## SUPPLIED TEXT
········

A day after a contentious summit of Europe’s leaders yielded no breakthroughs to foster growth, analysts said that without a flare-up of the crisis — an anti-bailout vote in Greece, or a bank run in Spain — French President Francois Hollande’s biggest proposals are probably headed nowhere.
Amid more signs that Europe’s economy is sputtering, supporters of dramatic steps to join together the euro zone’s financial system may yet get their wish, but only under the very circumstances they seek to avoid.
“At this juncture, it’s hard to see how the Germans could make big concessions,” said Simon Tilford, chief economist at the Center for European Reform in London. “What could potentially open up space for the Germans to make big changes would be a Greek departure” from the euro zone, which could come if anti-bailout politicians are elected June 17 and Europe holds firm against making concessions on the tough demands that are a condition of the $164 billion rescue package.
Merkel and Hollande agree that Europe needs more growth to get out of the slow-burning economic struggle that has dogged it for 21
2 years. But they disagree sharply on how best to achieve it, and the few compromises that emerged as likely winners from the summit this week are small, given the challenges these economies face. Jointly financed project bonds, for example, would give European backing to infrastructure projects but on a modest scale, which might take the edge off unemployment but would hardly restart economies.

········

## PROBLEM TO WORK ON
Rewrite the article on the European summit starting with "Amid more signs" and going on through "seek to avoid.", swapping "sputtering" for "stalling".

········

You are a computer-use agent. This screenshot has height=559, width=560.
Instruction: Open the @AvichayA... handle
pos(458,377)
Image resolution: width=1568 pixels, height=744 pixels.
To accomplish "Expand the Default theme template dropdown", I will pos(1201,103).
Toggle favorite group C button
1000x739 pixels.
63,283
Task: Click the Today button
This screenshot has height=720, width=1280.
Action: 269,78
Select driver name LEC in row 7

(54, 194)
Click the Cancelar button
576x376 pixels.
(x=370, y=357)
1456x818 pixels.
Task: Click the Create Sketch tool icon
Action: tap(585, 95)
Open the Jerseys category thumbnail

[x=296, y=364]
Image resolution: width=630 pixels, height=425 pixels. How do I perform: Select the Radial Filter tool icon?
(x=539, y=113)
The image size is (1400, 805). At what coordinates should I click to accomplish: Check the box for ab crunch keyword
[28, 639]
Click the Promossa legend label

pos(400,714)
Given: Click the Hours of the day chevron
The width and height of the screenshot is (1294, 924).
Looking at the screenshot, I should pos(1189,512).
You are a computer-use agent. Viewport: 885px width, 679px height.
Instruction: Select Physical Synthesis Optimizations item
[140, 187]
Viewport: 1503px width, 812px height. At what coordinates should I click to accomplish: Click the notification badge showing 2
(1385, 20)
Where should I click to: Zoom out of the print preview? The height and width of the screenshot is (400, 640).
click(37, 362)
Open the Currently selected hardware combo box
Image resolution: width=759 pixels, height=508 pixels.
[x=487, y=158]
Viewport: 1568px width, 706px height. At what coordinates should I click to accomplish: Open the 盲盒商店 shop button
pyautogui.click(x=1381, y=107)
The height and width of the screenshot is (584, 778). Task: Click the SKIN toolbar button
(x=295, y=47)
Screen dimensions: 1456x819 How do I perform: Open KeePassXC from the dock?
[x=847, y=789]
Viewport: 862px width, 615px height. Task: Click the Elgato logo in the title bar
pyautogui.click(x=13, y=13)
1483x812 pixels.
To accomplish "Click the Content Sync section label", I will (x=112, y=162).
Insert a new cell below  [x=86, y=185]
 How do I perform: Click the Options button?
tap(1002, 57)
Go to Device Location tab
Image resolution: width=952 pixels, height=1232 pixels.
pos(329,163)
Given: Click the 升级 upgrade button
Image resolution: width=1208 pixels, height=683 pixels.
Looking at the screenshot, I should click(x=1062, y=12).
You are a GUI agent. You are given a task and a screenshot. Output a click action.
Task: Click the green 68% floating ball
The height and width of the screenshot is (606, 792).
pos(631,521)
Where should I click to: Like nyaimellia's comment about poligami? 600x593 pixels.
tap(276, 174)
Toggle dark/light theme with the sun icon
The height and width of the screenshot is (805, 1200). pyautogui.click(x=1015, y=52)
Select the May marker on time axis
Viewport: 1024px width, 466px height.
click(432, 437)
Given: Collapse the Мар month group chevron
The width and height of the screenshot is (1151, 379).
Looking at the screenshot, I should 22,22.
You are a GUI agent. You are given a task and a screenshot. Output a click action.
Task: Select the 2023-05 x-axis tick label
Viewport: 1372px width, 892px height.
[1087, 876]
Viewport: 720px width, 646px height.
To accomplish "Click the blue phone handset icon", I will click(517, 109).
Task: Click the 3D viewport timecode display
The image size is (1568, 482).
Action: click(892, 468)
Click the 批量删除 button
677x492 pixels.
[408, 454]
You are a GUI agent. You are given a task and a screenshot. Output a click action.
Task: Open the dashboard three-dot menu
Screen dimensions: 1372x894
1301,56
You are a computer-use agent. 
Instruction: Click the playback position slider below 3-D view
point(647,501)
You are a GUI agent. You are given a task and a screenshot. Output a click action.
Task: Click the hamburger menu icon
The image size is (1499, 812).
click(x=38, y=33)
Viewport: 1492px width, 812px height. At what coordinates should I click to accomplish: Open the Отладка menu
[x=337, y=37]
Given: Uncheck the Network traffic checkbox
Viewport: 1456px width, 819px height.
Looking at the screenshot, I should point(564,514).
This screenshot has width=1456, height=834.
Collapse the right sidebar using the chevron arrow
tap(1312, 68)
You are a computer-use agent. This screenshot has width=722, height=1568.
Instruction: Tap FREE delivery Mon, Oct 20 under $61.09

········

## ANSWER IN FULL
Amid more signs that Europe’s economy is stalling, supporters of dramatic steps to join together the euro zone’s financial system may yet get their wish, but only under the very circumstances they seek to avoid.